Exercise directions: Show every line of the data below that includes the word "Clear".

[[ Supplied records, beginning ]]

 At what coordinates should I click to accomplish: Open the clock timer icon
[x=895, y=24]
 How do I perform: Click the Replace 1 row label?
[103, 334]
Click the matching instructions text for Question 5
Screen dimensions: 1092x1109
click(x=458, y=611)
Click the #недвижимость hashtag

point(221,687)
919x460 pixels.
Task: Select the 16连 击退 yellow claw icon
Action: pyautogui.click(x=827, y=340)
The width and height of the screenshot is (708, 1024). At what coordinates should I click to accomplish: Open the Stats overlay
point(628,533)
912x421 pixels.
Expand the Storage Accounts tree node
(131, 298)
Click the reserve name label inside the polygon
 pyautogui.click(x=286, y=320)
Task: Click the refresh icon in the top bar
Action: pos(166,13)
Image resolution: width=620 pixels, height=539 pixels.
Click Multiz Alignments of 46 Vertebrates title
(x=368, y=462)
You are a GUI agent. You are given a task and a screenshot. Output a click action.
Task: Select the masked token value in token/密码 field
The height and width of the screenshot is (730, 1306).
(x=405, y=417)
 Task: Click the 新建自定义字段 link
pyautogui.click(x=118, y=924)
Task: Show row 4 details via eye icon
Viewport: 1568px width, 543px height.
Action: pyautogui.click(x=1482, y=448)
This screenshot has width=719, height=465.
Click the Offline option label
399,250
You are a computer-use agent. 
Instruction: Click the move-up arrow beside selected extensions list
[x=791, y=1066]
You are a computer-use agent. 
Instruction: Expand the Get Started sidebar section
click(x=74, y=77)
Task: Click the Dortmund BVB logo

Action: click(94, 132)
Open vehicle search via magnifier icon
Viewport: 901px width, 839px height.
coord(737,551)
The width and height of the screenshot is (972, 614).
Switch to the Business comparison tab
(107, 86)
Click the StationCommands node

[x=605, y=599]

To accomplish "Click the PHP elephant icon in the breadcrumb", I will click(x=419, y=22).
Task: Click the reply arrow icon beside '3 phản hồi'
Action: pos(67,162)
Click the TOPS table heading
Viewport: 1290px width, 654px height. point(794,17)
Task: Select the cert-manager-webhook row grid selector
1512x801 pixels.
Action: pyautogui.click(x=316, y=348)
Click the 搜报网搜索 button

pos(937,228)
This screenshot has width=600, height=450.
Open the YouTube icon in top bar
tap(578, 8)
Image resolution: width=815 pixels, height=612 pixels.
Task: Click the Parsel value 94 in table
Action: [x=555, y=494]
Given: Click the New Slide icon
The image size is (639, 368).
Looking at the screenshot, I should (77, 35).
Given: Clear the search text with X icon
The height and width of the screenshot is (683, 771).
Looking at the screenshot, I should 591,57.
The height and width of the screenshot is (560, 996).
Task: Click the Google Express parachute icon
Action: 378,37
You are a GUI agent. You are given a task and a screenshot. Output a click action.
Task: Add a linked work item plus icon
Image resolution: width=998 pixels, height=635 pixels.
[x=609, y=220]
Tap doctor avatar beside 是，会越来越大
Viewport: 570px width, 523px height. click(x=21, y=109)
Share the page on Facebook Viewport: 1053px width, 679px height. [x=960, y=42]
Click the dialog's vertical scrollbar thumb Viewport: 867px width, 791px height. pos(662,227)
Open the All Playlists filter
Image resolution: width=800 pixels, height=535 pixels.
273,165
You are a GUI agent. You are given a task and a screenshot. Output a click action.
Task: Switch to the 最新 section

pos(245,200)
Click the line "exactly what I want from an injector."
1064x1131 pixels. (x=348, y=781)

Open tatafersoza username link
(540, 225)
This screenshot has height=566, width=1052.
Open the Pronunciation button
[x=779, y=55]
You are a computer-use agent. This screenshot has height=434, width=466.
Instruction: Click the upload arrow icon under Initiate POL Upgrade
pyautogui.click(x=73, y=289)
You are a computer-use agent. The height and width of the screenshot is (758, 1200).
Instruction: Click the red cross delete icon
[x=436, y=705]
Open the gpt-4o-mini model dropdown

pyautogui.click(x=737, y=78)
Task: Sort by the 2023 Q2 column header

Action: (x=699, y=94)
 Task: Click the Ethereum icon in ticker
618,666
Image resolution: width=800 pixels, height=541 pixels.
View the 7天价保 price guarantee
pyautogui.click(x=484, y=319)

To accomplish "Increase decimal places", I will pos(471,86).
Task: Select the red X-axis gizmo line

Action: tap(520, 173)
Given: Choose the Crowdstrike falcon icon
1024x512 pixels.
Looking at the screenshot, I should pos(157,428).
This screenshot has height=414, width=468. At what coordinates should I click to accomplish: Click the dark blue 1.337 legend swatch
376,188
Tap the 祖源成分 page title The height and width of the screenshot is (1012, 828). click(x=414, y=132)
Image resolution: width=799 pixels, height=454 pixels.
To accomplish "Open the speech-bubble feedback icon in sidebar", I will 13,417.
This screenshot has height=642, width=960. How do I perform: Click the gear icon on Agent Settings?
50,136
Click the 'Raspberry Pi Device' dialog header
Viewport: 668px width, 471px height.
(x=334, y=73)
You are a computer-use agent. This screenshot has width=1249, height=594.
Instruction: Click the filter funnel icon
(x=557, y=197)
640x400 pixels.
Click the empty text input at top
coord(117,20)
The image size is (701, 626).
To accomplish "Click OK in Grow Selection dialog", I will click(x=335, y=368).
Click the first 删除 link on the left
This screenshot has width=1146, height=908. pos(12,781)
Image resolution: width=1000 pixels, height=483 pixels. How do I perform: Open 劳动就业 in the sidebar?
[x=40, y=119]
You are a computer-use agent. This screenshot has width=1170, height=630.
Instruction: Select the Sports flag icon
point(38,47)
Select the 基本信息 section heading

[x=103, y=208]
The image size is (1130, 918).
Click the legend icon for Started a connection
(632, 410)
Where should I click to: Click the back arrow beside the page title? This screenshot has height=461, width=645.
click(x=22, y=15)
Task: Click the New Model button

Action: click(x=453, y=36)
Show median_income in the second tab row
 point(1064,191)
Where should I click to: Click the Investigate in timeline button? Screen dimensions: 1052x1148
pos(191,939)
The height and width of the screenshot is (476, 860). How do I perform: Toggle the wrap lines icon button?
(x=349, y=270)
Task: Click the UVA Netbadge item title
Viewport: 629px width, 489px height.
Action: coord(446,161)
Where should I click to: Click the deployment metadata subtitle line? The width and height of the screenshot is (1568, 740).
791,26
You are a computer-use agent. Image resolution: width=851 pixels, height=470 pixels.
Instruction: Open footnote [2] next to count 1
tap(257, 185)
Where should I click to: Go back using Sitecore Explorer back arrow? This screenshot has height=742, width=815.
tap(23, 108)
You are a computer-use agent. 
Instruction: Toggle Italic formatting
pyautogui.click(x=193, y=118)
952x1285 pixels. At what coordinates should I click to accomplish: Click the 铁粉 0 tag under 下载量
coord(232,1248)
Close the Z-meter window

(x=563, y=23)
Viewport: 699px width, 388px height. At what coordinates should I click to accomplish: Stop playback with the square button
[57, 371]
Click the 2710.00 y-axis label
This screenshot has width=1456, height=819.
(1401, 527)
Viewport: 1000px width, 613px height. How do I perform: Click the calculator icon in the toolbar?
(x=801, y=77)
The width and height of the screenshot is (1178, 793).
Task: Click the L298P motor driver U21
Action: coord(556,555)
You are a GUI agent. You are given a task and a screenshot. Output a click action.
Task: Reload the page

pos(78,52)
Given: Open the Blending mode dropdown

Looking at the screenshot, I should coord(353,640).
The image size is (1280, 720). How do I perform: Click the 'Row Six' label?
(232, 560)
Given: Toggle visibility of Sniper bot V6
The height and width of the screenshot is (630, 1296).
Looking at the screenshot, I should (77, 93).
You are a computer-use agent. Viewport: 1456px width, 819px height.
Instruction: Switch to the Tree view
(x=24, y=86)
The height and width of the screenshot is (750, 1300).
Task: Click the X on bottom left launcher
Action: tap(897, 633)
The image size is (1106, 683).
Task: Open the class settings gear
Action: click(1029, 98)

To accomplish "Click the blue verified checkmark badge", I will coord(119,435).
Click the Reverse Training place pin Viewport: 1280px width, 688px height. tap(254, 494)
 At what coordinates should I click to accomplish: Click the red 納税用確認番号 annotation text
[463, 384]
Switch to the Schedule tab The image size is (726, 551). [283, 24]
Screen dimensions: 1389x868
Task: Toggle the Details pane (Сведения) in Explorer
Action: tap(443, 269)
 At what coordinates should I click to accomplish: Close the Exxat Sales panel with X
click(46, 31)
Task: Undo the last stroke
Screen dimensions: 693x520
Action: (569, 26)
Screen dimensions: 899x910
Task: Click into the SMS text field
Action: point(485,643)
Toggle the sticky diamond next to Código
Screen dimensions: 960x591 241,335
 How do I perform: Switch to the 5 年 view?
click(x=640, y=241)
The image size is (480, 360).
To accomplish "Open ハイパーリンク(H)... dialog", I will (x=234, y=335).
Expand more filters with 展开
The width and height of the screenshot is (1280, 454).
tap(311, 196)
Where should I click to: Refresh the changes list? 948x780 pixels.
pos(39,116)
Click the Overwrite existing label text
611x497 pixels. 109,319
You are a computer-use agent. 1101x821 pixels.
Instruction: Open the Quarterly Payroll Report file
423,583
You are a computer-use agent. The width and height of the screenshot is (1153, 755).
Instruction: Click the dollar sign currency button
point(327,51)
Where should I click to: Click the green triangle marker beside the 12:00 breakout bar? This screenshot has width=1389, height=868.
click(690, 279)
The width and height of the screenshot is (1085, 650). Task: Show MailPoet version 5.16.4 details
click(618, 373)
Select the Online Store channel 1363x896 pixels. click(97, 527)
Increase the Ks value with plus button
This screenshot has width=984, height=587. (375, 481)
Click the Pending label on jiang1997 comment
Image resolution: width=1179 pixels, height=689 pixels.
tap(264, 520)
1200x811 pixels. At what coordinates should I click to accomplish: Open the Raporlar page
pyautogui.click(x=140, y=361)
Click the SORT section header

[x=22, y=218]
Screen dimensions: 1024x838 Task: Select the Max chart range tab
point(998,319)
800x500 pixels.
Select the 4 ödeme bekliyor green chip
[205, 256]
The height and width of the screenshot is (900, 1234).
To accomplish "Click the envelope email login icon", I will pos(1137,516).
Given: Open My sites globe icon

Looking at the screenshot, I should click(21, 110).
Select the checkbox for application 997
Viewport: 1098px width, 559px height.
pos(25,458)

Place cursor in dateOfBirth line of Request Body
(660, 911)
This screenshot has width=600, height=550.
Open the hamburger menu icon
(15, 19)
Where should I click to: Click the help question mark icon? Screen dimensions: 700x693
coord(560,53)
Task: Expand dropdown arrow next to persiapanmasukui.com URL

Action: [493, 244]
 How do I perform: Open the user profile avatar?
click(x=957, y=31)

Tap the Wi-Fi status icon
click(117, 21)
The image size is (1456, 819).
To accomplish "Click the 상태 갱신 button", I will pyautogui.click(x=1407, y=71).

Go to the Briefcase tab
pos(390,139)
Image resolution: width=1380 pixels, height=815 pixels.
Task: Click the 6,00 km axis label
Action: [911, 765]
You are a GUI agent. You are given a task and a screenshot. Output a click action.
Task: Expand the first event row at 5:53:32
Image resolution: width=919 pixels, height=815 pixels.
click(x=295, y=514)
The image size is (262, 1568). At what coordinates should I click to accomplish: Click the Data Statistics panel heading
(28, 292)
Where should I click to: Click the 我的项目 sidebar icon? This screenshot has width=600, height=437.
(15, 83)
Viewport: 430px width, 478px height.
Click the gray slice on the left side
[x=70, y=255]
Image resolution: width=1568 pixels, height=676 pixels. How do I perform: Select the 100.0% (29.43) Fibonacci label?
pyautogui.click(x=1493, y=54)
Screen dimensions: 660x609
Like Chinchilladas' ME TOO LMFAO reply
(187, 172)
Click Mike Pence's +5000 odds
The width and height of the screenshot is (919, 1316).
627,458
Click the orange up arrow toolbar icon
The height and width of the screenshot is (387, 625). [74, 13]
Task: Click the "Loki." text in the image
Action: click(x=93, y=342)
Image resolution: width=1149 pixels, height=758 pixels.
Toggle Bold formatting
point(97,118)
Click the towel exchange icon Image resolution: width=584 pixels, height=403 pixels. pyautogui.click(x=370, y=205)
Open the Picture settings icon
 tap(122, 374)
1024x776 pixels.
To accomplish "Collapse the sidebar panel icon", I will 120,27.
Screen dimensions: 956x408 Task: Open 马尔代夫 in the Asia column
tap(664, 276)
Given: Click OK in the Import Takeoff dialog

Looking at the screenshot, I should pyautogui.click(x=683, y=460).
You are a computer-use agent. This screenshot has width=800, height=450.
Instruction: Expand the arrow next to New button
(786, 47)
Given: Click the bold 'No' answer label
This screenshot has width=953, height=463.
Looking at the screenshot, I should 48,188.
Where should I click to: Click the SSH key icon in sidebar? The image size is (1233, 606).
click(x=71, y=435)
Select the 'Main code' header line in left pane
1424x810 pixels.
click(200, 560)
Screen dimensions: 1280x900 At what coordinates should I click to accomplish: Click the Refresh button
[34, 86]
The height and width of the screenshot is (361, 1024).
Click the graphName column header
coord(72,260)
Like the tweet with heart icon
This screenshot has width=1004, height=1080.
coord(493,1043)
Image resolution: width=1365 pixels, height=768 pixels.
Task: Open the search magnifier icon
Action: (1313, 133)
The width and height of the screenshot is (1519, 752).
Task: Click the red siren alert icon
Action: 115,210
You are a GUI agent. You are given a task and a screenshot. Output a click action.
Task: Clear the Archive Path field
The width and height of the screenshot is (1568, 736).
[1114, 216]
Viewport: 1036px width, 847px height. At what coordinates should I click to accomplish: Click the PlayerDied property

[[ Supplied records, end ]]

Answer to this task:
Given: Clear the search text with X icon
Task: Clear the Archive Path field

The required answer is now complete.